The problem
Arrange every line of the data below as a Markdown table with the columns Row and Data line, numbering the rows in order and leaving out blank lines.

------------------------

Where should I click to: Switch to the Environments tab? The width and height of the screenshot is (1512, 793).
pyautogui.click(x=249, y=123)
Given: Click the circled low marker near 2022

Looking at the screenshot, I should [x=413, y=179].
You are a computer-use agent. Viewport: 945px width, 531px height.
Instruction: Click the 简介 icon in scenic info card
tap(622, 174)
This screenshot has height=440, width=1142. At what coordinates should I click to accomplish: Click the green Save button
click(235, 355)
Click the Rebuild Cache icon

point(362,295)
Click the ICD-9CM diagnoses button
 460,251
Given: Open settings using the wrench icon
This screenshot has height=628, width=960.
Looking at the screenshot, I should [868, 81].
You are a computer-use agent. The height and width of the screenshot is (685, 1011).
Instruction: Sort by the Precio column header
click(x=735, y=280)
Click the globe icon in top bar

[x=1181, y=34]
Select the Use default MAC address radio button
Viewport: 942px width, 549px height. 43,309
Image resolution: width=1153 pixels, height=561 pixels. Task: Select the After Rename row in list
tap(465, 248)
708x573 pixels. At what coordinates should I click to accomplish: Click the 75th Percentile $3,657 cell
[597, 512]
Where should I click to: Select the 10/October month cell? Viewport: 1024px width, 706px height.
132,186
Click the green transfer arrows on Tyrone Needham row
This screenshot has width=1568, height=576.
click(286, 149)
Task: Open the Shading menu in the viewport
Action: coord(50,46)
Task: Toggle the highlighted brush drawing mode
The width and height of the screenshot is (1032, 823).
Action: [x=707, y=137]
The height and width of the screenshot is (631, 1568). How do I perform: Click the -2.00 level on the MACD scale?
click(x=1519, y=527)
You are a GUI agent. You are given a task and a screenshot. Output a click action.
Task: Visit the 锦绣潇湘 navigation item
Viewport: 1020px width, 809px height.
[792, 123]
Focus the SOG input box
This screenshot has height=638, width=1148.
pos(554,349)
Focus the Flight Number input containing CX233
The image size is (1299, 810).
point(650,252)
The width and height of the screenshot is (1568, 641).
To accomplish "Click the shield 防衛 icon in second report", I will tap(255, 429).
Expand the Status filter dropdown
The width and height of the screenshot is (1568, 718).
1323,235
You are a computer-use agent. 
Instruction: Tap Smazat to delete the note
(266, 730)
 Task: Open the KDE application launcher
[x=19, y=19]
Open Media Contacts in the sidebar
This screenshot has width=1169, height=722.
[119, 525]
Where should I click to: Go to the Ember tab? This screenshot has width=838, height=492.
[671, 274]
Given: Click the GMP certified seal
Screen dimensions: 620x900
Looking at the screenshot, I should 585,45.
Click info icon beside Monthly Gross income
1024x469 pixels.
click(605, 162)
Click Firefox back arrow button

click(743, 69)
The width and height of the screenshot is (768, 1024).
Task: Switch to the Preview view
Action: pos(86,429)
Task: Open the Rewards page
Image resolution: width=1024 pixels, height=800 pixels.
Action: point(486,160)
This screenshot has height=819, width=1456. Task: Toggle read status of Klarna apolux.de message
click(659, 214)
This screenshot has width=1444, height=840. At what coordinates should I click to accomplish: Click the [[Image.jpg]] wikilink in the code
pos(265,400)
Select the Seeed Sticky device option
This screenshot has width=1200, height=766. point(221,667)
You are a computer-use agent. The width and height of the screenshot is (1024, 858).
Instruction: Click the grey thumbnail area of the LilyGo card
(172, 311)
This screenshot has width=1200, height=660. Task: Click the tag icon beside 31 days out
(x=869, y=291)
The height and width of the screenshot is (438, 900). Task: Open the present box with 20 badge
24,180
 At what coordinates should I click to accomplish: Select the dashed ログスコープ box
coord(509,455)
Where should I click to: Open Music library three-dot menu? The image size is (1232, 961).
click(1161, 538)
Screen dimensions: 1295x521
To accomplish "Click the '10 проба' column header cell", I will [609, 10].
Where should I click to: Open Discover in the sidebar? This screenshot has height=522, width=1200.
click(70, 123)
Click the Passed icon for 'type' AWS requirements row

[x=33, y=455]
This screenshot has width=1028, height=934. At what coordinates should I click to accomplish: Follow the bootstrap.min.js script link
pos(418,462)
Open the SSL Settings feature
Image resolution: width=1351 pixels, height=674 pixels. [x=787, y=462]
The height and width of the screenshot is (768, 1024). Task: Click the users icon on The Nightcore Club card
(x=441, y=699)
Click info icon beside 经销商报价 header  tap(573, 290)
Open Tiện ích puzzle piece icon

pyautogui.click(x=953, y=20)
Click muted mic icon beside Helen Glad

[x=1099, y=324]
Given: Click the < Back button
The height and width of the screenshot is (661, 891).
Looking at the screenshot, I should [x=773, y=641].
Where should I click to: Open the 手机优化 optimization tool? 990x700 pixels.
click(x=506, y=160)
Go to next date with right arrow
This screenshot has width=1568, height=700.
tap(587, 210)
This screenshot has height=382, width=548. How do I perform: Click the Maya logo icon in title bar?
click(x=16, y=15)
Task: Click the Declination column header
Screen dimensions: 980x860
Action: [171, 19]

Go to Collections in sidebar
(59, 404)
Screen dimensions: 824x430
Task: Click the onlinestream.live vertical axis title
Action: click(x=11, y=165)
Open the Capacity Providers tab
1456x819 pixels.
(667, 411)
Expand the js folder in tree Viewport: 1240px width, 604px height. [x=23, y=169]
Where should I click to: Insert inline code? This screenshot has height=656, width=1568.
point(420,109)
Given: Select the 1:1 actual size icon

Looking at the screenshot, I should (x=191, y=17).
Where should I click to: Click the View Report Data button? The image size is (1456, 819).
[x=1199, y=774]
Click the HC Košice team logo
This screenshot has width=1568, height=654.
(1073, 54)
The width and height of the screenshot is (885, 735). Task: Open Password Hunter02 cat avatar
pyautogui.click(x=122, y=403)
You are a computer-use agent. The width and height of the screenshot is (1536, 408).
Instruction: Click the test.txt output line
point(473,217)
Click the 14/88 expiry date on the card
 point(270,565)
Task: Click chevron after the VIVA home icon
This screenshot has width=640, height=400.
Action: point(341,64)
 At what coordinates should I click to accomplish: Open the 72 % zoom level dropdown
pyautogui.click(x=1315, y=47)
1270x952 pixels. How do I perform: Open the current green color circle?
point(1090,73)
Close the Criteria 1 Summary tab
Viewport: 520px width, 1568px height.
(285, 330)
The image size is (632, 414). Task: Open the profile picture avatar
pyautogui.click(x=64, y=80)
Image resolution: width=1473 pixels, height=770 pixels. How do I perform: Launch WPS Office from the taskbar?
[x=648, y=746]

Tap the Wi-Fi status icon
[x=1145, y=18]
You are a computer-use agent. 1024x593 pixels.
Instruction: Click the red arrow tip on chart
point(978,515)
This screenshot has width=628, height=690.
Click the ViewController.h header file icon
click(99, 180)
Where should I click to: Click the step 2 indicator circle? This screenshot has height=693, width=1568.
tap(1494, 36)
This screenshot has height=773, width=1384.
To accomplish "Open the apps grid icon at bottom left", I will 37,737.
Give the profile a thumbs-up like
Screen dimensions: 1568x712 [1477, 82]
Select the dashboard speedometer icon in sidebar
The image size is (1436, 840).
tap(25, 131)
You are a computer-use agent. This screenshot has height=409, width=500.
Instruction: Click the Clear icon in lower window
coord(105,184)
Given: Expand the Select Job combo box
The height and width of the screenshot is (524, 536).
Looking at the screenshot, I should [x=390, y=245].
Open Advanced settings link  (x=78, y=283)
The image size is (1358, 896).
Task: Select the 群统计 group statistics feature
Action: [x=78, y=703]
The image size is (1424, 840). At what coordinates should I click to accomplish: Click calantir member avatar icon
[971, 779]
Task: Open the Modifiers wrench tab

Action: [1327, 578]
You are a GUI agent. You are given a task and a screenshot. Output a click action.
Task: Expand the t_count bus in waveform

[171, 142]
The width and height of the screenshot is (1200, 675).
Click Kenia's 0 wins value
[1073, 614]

------------------------

Result of this task
| Row | Data line |
|---|---|
| 1 | Where should I click to: Switch to the Environments tab? The width and height of the screenshot is (1512, 793). |
| 2 | pyautogui.click(x=249, y=123) |
| 3 | Given: Click the circled low marker near 2022 |
| 4 | Looking at the screenshot, I should [x=413, y=179]. |
| 5 | You are a computer-use agent. Viewport: 945px width, 531px height. |
| 6 | Instruction: Click the 简介 icon in scenic info card |
| 7 | tap(622, 174) |
| 8 | This screenshot has height=440, width=1142. At what coordinates should I click to accomplish: Click the green Save button |
| 9 | click(235, 355) |
| 10 | Click the Rebuild Cache icon |
| 11 | point(362,295) |
| 12 | Click the ICD-9CM diagnoses button |
| 13 |  460,251 |
| 14 | Given: Open settings using the wrench icon |
| 15 | This screenshot has height=628, width=960. |
| 16 | Looking at the screenshot, I should [868, 81]. |
| 17 | You are a computer-use agent. The height and width of the screenshot is (685, 1011). |
| 18 | Instruction: Sort by the Precio column header |
| 19 | click(x=735, y=280) |
| 20 | Click the globe icon in top bar |
| 21 | [x=1181, y=34] |
| 22 | Select the Use default MAC address radio button |
| 23 | Viewport: 942px width, 549px height. 43,309 |
| 24 | Image resolution: width=1153 pixels, height=561 pixels. Task: Select the After Rename row in list |
| 25 | tap(465, 248) |
| 26 | 708x573 pixels. At what coordinates should I click to accomplish: Click the 75th Percentile $3,657 cell |
| 27 | [597, 512] |
| 28 | Where should I click to: Select the 10/October month cell? Viewport: 1024px width, 706px height. |
| 29 | 132,186 |
| 30 | Click the green transfer arrows on Tyrone Needham row |
| 31 | This screenshot has width=1568, height=576. |
| 32 | click(286, 149) |
| 33 | Task: Open the Shading menu in the viewport |
| 34 | Action: coord(50,46) |
| 35 | Task: Toggle the highlighted brush drawing mode |
| 36 | The width and height of the screenshot is (1032, 823). |
| 37 | Action: [x=707, y=137] |
| 38 | The height and width of the screenshot is (631, 1568). How do I perform: Click the -2.00 level on the MACD scale? |
| 39 | click(x=1519, y=527) |
| 40 | You are a GUI agent. You are given a task and a screenshot. Output a click action. |
| 41 | Task: Visit the 锦绣潇湘 navigation item |
| 42 | Viewport: 1020px width, 809px height. |
| 43 | [792, 123] |
| 44 | Focus the SOG input box |
| 45 | This screenshot has height=638, width=1148. |
| 46 | pos(554,349) |
| 47 | Focus the Flight Number input containing CX233 |
| 48 | The image size is (1299, 810). |
| 49 | point(650,252) |
| 50 | The width and height of the screenshot is (1568, 641). |
| 51 | To accomplish "Click the shield 防衛 icon in second report", I will tap(255, 429). |
| 52 | Expand the Status filter dropdown |
| 53 | The width and height of the screenshot is (1568, 718). |
| 54 | 1323,235 |
| 55 | You are a computer-use agent.  |
| 56 | Instruction: Tap Smazat to delete the note |
| 57 | (266, 730) |
| 58 |  Task: Open the KDE application launcher |
| 59 | [x=19, y=19] |
| 60 | Open Media Contacts in the sidebar |
| 61 | This screenshot has width=1169, height=722. |
| 62 | [119, 525] |
| 63 | Where should I click to: Go to the Ember tab? This screenshot has width=838, height=492. |
| 64 | [671, 274] |
| 65 | Given: Click the GMP certified seal |
| 66 | Screen dimensions: 620x900 |
| 67 | Looking at the screenshot, I should 585,45. |
| 68 | Click info icon beside Monthly Gross income |
| 69 | 1024x469 pixels. |
| 70 | click(605, 162) |
| 71 | Click Firefox back arrow button |
| 72 | click(743, 69) |
| 73 | The width and height of the screenshot is (768, 1024). |
| 74 | Task: Switch to the Preview view |
| 75 | Action: pos(86,429) |
| 76 | Task: Open the Rewards page |
| 77 | Image resolution: width=1024 pixels, height=800 pixels. |
| 78 | Action: point(486,160) |
| 79 | This screenshot has height=819, width=1456. Task: Toggle read status of Klarna apolux.de message |
| 80 | click(659, 214) |
| 81 | This screenshot has width=1444, height=840. At what coordinates should I click to accomplish: Click the [[Image.jpg]] wikilink in the code |
| 82 | pos(265,400) |
| 83 | Select the Seeed Sticky device option |
| 84 | This screenshot has width=1200, height=766. point(221,667) |
| 85 | You are a computer-use agent. The width and height of the screenshot is (1024, 858). |
| 86 | Instruction: Click the grey thumbnail area of the LilyGo card |
| 87 | (172, 311) |
| 88 | This screenshot has width=1200, height=660. Task: Click the tag icon beside 31 days out |
| 89 | (x=869, y=291) |
| 90 | The height and width of the screenshot is (438, 900). Task: Open the present box with 20 badge |
| 91 | 24,180 |
| 92 |  At what coordinates should I click to accomplish: Select the dashed ログスコープ box |
| 93 | coord(509,455) |
| 94 | Where should I click to: Open Music library three-dot menu? The image size is (1232, 961). |
| 95 | click(1161, 538) |
| 96 | Screen dimensions: 1295x521 |
| 97 | To accomplish "Click the '10 проба' column header cell", I will [609, 10]. |
| 98 | Where should I click to: Open Discover in the sidebar? This screenshot has height=522, width=1200. |
| 99 | click(70, 123) |
| 100 | Click the Passed icon for 'type' AWS requirements row |
| 101 | [x=33, y=455] |
| 102 | This screenshot has width=1028, height=934. At what coordinates should I click to accomplish: Follow the bootstrap.min.js script link |
| 103 | pos(418,462) |
| 104 | Open the SSL Settings feature |
| 105 | Image resolution: width=1351 pixels, height=674 pixels. [x=787, y=462] |
| 106 | The height and width of the screenshot is (768, 1024). Task: Click the users icon on The Nightcore Club card |
| 107 | (x=441, y=699) |
| 108 | Click info icon beside 经销商报价 header  tap(573, 290) |
| 109 | Open Tiện ích puzzle piece icon |
| 110 | pyautogui.click(x=953, y=20) |
| 111 | Click muted mic icon beside Helen Glad |
| 112 | [x=1099, y=324] |
| 113 | Given: Click the < Back button |
| 114 | The height and width of the screenshot is (661, 891). |
| 115 | Looking at the screenshot, I should [x=773, y=641]. |
| 116 | Where should I click to: Open the 手机优化 optimization tool? 990x700 pixels. |
| 117 | click(x=506, y=160) |
| 118 | Go to next date with right arrow |
| 119 | This screenshot has width=1568, height=700. |
| 120 | tap(587, 210) |
| 121 | This screenshot has height=382, width=548. How do I perform: Click the Maya logo icon in title bar? |
| 122 | click(x=16, y=15) |
| 123 | Task: Click the Declination column header |
| 124 | Screen dimensions: 980x860 |
| 125 | Action: [171, 19] |
| 126 | Go to Collections in sidebar |
| 127 | (59, 404) |
| 128 | Screen dimensions: 824x430 |
| 129 | Task: Click the onlinestream.live vertical axis title |
| 130 | Action: click(x=11, y=165) |
| 131 | Open the Capacity Providers tab |
| 132 | 1456x819 pixels. |
| 133 | (667, 411) |
| 134 | Expand the js folder in tree Viewport: 1240px width, 604px height. [x=23, y=169] |
| 135 | Where should I click to: Insert inline code? This screenshot has height=656, width=1568. |
| 136 | point(420,109) |
| 137 | Given: Select the 1:1 actual size icon |
| 138 | Looking at the screenshot, I should (x=191, y=17). |
| 139 | Where should I click to: Click the View Report Data button? The image size is (1456, 819). |
| 140 | [x=1199, y=774] |
| 141 | Click the HC Košice team logo |
| 142 | This screenshot has width=1568, height=654. |
| 143 | (1073, 54) |
| 144 | The width and height of the screenshot is (885, 735). Task: Open Password Hunter02 cat avatar |
| 145 | pyautogui.click(x=122, y=403) |
| 146 | You are a computer-use agent. The width and height of the screenshot is (1536, 408). |
| 147 | Instruction: Click the test.txt output line |
| 148 | point(473,217) |
| 149 | Click the 14/88 expiry date on the card |
| 150 |  point(270,565) |
| 151 | Task: Click chevron after the VIVA home icon |
| 152 | This screenshot has width=640, height=400. |
| 153 | Action: point(341,64) |
| 154 |  At what coordinates should I click to accomplish: Open the 72 % zoom level dropdown |
| 155 | pyautogui.click(x=1315, y=47) |
| 156 | 1270x952 pixels. How do I perform: Open the current green color circle? |
| 157 | point(1090,73) |
| 158 | Close the Criteria 1 Summary tab |
| 159 | Viewport: 520px width, 1568px height. |
| 160 | (285, 330) |
| 161 | The image size is (632, 414). Task: Open the profile picture avatar |
| 162 | pyautogui.click(x=64, y=80) |
| 163 | Image resolution: width=1473 pixels, height=770 pixels. How do I perform: Launch WPS Office from the taskbar? |
| 164 | [x=648, y=746] |
| 165 | Tap the Wi-Fi status icon |
| 166 | [x=1145, y=18] |
| 167 | You are a computer-use agent. 1024x593 pixels. |
| 168 | Instruction: Click the red arrow tip on chart |
| 169 | point(978,515) |
| 170 | This screenshot has width=628, height=690. |
| 171 | Click the ViewController.h header file icon |
| 172 | click(99, 180) |
| 173 | Where should I click to: Click the step 2 indicator circle? This screenshot has height=693, width=1568. |
| 174 | tap(1494, 36) |
| 175 | This screenshot has height=773, width=1384. |
| 176 | To accomplish "Open the apps grid icon at bottom left", I will 37,737. |
| 177 | Give the profile a thumbs-up like |
| 178 | Screen dimensions: 1568x712 [1477, 82] |
| 179 | Select the dashboard speedometer icon in sidebar |
| 180 | The image size is (1436, 840). |
| 181 | tap(25, 131) |
| 182 | You are a computer-use agent. This screenshot has height=409, width=500. |
| 183 | Instruction: Click the Clear icon in lower window |
| 184 | coord(105,184) |
| 185 | Given: Expand the Select Job combo box |
| 186 | The height and width of the screenshot is (524, 536). |
| 187 | Looking at the screenshot, I should [x=390, y=245]. |
| 188 | Open Advanced settings link  (x=78, y=283) |
| 189 | The image size is (1358, 896). |
| 190 | Task: Select the 群统计 group statistics feature |
| 191 | Action: [x=78, y=703] |
| 192 | The image size is (1424, 840). At what coordinates should I click to accomplish: Click calantir member avatar icon |
| 193 | [971, 779] |
| 194 | Task: Open the Modifiers wrench tab |
| 195 | Action: [1327, 578] |
| 196 | You are a GUI agent. You are given a task and a screenshot. Output a click action. |
| 197 | Task: Expand the t_count bus in waveform |
| 198 | [171, 142] |
| 199 | The width and height of the screenshot is (1200, 675). |
| 200 | Click Kenia's 0 wins value |
| 201 | [1073, 614] |